O supersalário no Judiciário se tornou um dos principais vilões das contas públicas. Em 2023, o Brasil destinou R$ 156,6 bilhões ao sistema de Justiça. Isso representou 1,43% do PIB (Produto Interno Bruto), segundo o Tesouro Nacional. O Judiciário destinou 80,2% desse valor ao pagamento de salários e benefícios de juízes e servidores
O levantamento também colocou o Brasil em segundo lugar no ranking mundial de gastos com Justiça, atrás apenas de El Salvador. A média entre os 50 países analisados foi de 0,3% do PIB, ou seja, o gasto brasileiro foi quase cinco vezes maior.
Essa escalada preocupa especialistas, já que o crescimento de 11,3% entre 2022 e 2023 evidencia um modelo insustentável. Os chamados “penduricalhos” ajudam a burlar o teto constitucional e inflar os salários da elite do funcionalismo.
Supersalário no Judiciário se apoia em brechas legais e decisões corporativas
Três mecanismos impulsionam diretamente os supersalários: licenças compensatórias, verbas indenizatórias e pagamentos retroativos. Embora pareçam legais, esses instrumentos criam distorções e aumentam o gasto público.
Segundo Bruno Carazza, professor da Fundação Dom Cabral, os benefícios se espalham por decisões do Conselho Nacional de Justiça (CNJ) e do Conselho Nacional do Ministério Público (CNMP). Como esses conselhos são compostos majoritariamente por membros da própria carreira, eles costumam aprovar medidas que favorecem a categoria.
Além disso, verbas como auxílio-alimentação e auxílio-saúde, apesar de serem benefícios regulares, são classificadas como indenizações. Essa manobra permite que os valores fiquem isentos do teto e de tributos.
Supersalário no Judiciário cresce com retroativos milionários
A ONG Transparência Brasil revelou um dado alarmante: em 2023, sete em cada dez magistrados receberam pagamentos retroativos. Dentre eles, 1.657 juízes embolsaram mais de R$ 500 mil em apenas uma rubrica.
Entre 2018 e abril de 2025, o Judiciário distribuiu R$ 10,3 bilhões em retroativos. Além disso, 2.679 magistrados receberam mais de R$ 1 milhão cada.
De acordo com Cristiano Pavini, da Transparência Brasil, muitos desses pagamentos compensam supostos direitos antigos, acumulados por até 15 anos. Só em 2023, o valor distribuído com esse tipo de benefício chegou a R$ 3 bilhões.

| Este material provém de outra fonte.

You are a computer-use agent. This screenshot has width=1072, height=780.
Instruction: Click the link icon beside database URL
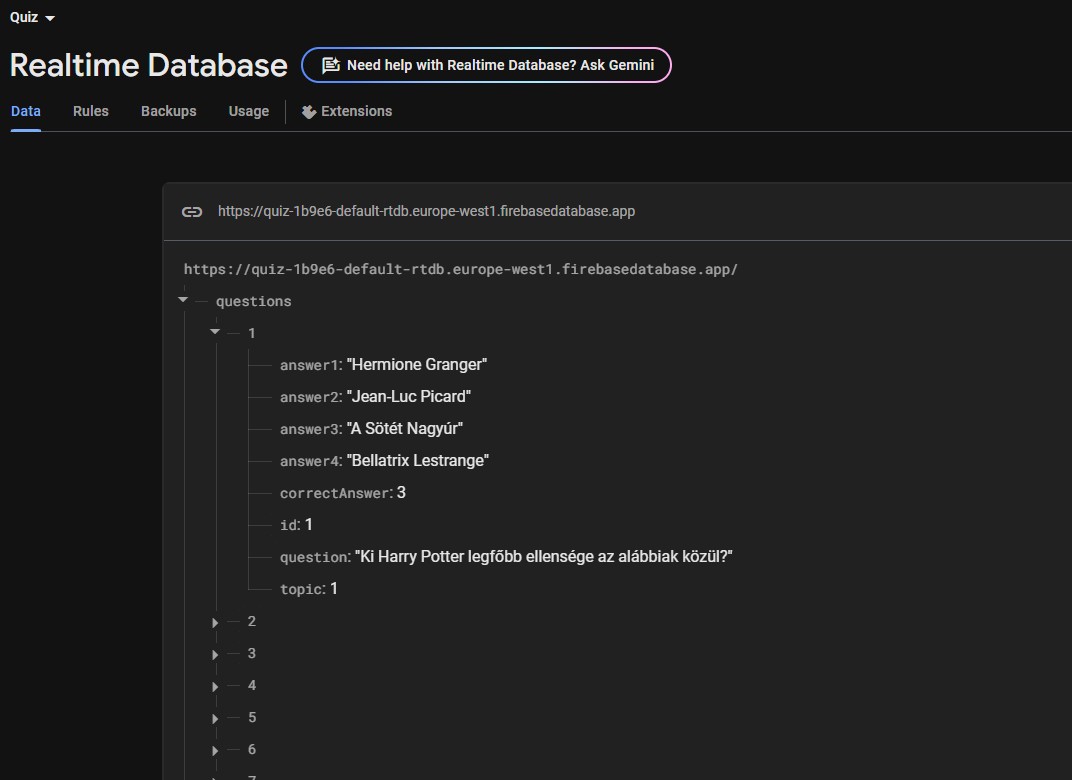coord(191,212)
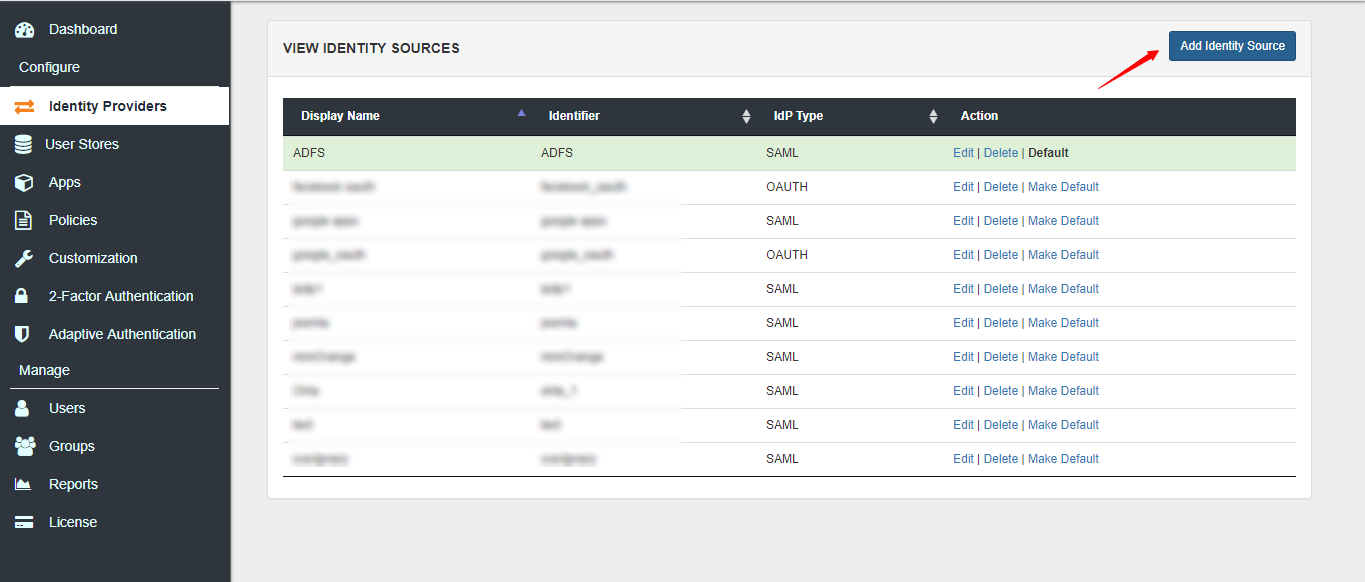This screenshot has height=582, width=1365.
Task: Click the Policies document icon
Action: pos(24,219)
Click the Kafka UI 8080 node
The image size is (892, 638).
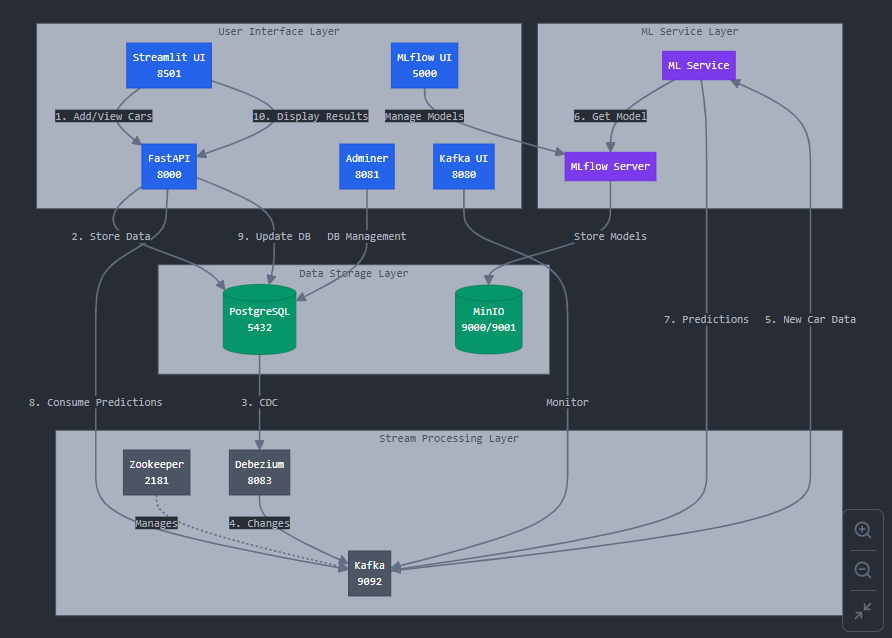(463, 166)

Novos projetos de lei podem aumentar vencimentos ainda mais
Enquanto o STF tenta impor limites aos gastos, o Congresso analisa o projeto de lei 2721/21. A proposta pode agravar ainda mais o cenário ao permitir, por exemplo, o pagamento em dobro de auxílios como saúde e refeição.
Jessika Moreira, diretora-executiva do Movimento Pessoas à Frente, afirma que apenas quatro trechos do projeto podem gerar um impacto adicional de R$ 3,4 bilhões já em 2025. Para ela, o problema está na forma como os órgãos classificam as verbas.
— Precisamos corrigir essa distorção. Verbas remuneratórias não podem continuar sendo tratadas como indenizações. Isso dribla o teto e prejudica o equilíbrio fiscal — afirmou.
Supersalário no Judiciário vira pauta prioritária no Senado
O debate sobre supersalários chegou ao Congresso. O senador Ciro Nogueira (PP-PI) declarou que o tema é “o mais importante a ser enfrentado no país”. Jorge Kajuru (PSB-GO) chamou os números de “estarrecedores”.
O ministro do STF Gilmar Mendes também se manifestou. Ele classificou a situação como “desordem institucional”. Já o senador Fabiano Contarato (PT-ES) propôs uma solução legislativa definitiva:
— Precisamos de critérios claros. As verbas só devem ser criadas por lei, com base em interesse público e dentro dos limites fiscais.
Dessa forma, enquanto a sociedade lida com cortes e ajustes, o Judiciário continua operando com brechas que favorecem altos salários. O desafio, agora, está nas mãos dos parlamentares.